Tyler O’Reilly Tyler O’Reilly
By Juanita O’Reilly, mother of Tyler O’Reilly (February 7, 1986-April 26, 2014)
I’ve never known a more loving, outgoing child than my son Tyler. He loved making friends. Like most boys who grew up in the late 1980s/early 1990s, he loved Ninja Turtles, Batman, and riding his BMX bicycle. Tyler was also a talented athlete. His winters were spent playing hockey and the summers were spent playing baseball.
However, Tyler didn’t have the best experience in school. Socially it was great; he had a lot of friends and was popular, but he really struggled with schoolwork. Every year, I spent many hours meeting with teachers and counsellors, trying to find ways to motivate him or what could be done to help him succeed. By the time he was 15, things really started to change for the worse. He was skipping school, staying out late, and sometimes not coming home. He stopped playing sports altogether.
So started a cycle that lasted around ten years. There were periods of Tyler “doing good” and of Tyler doing “not good.” When I look back now, I find it so strange that I didn’t worry about him possibly dying from his problematic substance use. I worried about him being homeless or getting involved in criminal activity, but not dying. He moved around, living and working in different cities. Eventually, he did go back to school and obtained his high school equivalency, which was a proud moment for him.
One day we were talking about his future and he said he really wanted to be an actor. He was always creative. He loved drawing, sketching, and writing in his journal, so I wasn’t surprised he wanted to pursue something artistic. I was a little apprehensive, but I wouldn’t want him to not try something he was passionate about. He moved to Toronto and enrolled in school to study acting. He loved it, and I could see such a positive change. He still struggled with substance use, but not the same as before.
When it became financially impossible for him to stay, he left Toronto. He didn’t let this discourage him. He made plans to work and save money so he could go back to school, and he did it. He returned to Toronto. He found a place to live. Tyler was ready to start classes and was so focused. So, when I received that call in April of 2014, it just did not make sense.
My Tyler was gone. He died from an accidental heroin overdose. There will be no more big goofy grins. No more big bear hugs. No more “I love you Mom.” Grieving the loss of a child is so painful. I feel like a different person, changed right down to my DNA. As if the grief wasn’t bad enough, losing your child to an overdose is often compounded by guilt and shame. Society treats deaths from overdose differently than other causes and I felt very protective of his memory. I did not want Tyler being judged, painted as one dimensional by his problem with substance use and death by accidental overdose.
“There will be no more big goofy grins. No more big bear hugs. No more ‘I love you Mom.'”
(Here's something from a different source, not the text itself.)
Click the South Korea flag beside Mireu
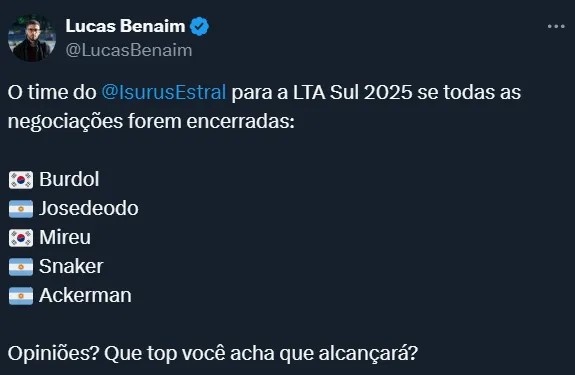The width and height of the screenshot is (575, 375). (x=21, y=238)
So, I did not talk about it. Not a good idea. Fortunately, I found a group called Moms Stop the Harm. It has given me such support. I realize after educating myself that if I want to educate others, I need to share my story. If I want things to change, I need to help end the stigma that isolates substance users and their families. My silence only reinforces the stigma.
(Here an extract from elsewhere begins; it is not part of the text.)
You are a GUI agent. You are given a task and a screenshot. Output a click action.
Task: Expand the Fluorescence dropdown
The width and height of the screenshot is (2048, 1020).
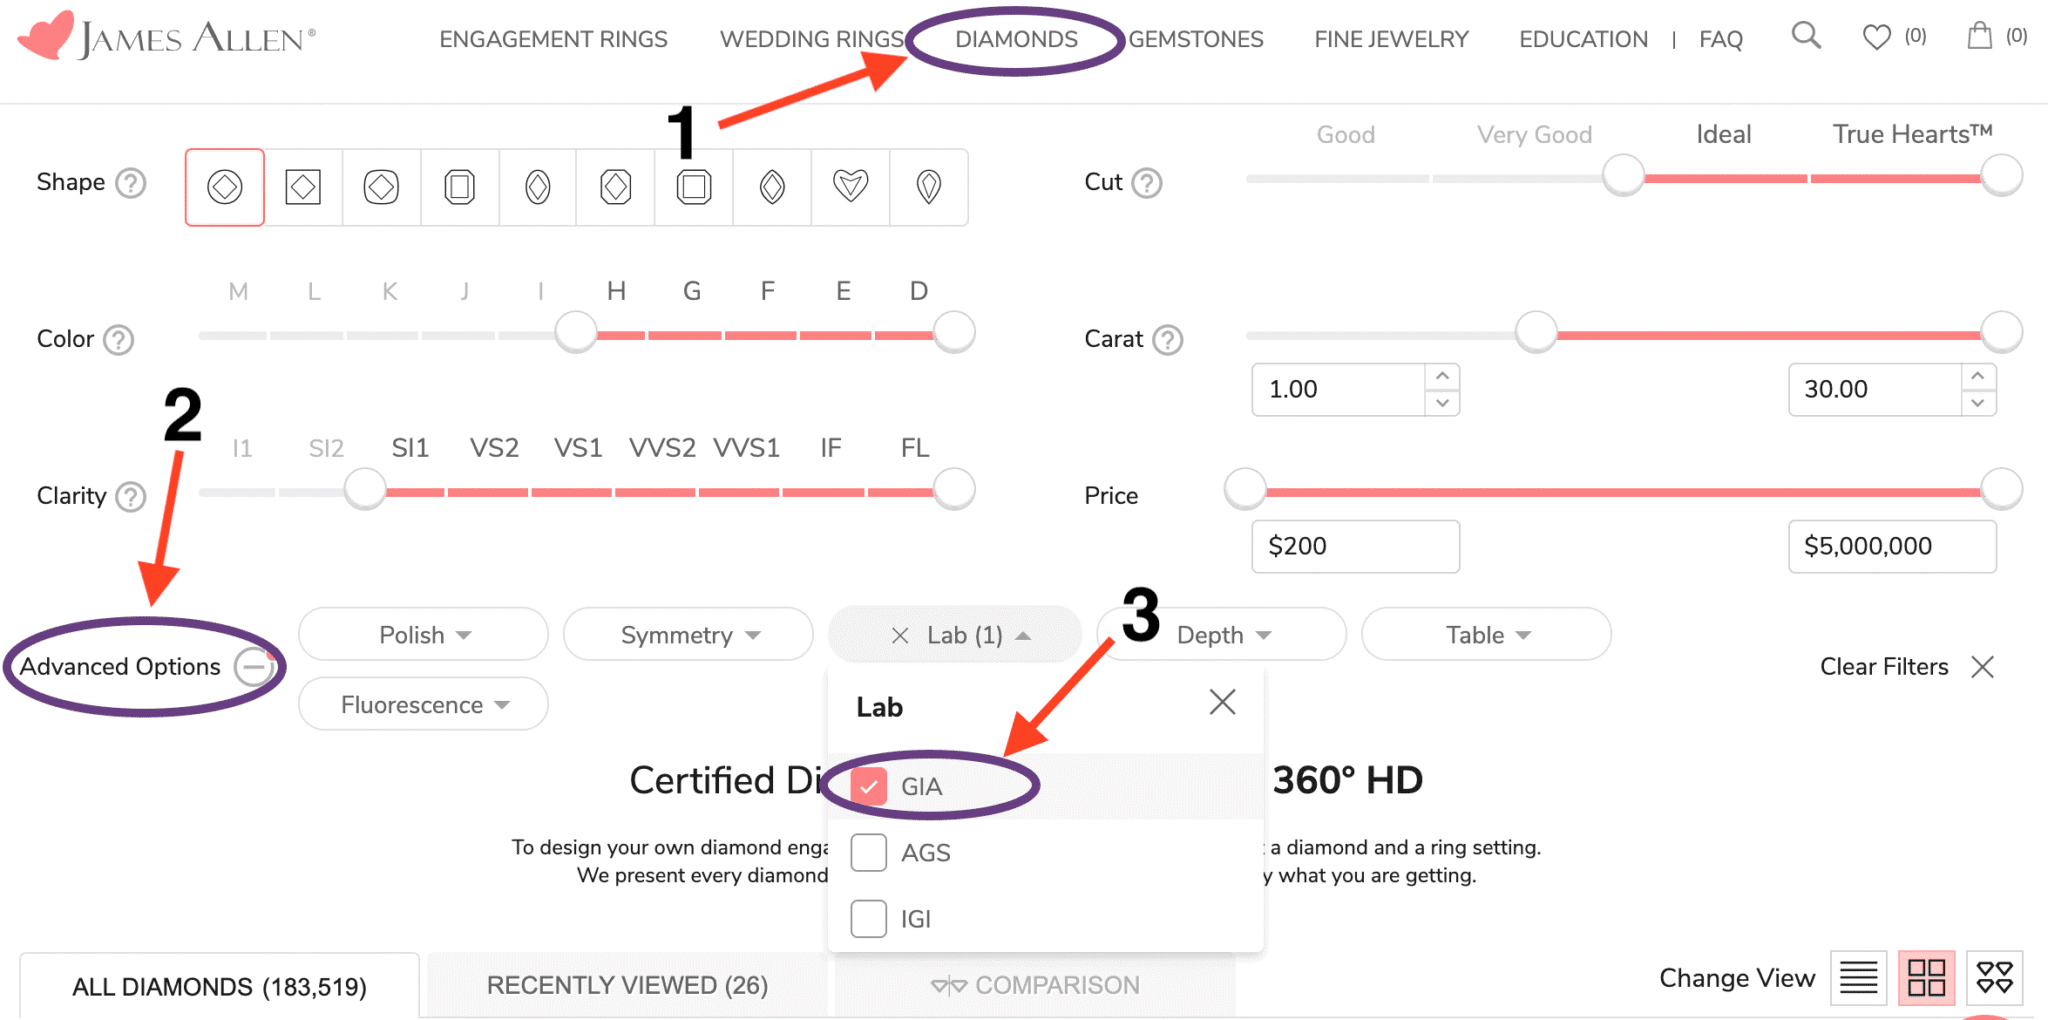[423, 705]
Here are a few of the things I wish I knew when Tyler was alive:
- Stop making abstinence the only standard. Recovery is not a long, straight, quick process; and what works for some does not work for others.
- Be compassionate. I know when Tyler relapsed and I was disappointed, it hurt him. I knew it then, but I didn’t know enough about problematic substance use to understand what he was going through.
- Have conversations about the dangers of drug use. There was a long period of time when Tyler had not used substances. When he relapsed, I believe he thought he could use as before. Naloxone should be carried by everyone who uses or knows someone who does. Do not use alone.
- Stop using stigmatizing language. Use “people”-first language. Problematic substance use is a health issue not a moral one.
I speak out now because I do not want another family to have to live through the heartbreak that my family has had to live through. I miss Tyler everyday.